七九三「世間が空虚なものだと知る時は、およよますます悲しいものである」大伴旅人 2012.0321
・本物というのはエートスというよな意味でしょ。テキストで本心と改められているが〈本物〉としても十分に意味が通じるのでは? 思考と表現と享受。あと2回。

八〇四「」2011.1206
・728年に九州の嘉摩郡で山上憶良が世間の住みにくさを哀しんで歌った長歌。題があって序があって年号と署名。憶良の作風というより旅人への書簡が、そのまま本文になったと考えるべきか? 四門出遊を底に周辺の生死と自己の老い氏族の盛衰。

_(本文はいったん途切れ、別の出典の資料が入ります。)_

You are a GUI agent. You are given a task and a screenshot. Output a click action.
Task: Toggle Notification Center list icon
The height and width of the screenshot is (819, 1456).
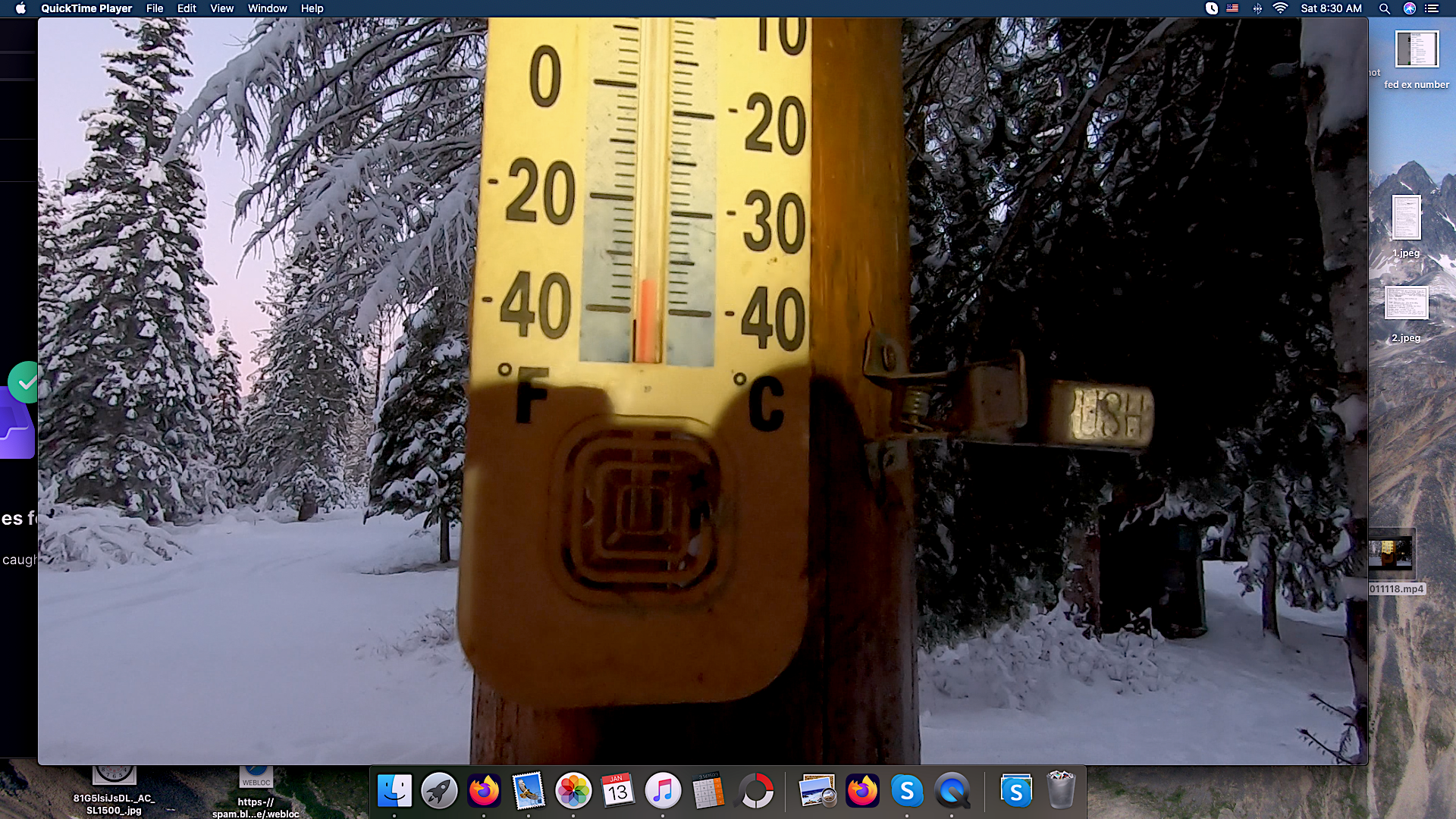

八〇五「永遠に、このようにしていたいと思っていても世の中の理(ことわり)なので留まっていられない」山上憶良 2012.0119
・728年に福岡の嘉摩郡で老いをテーマに詠んだ長歌の反歌。帰納法的に導かれる明日という概念と〈死〉。肉体は滅び詠歌は残る。

八五二「梅の花が夢で言うには「風雅な花だと自分でも思う(だから)酒に浮かべなさいな」」大伴旅人 2012.0131
・730年、太宰府の旅人宅での宴会の後の作。昨日の憶良の歌と時期は程ない。春の晴れやかさと梅の香、自身の老いと亡くした妻。それぞれの孤独。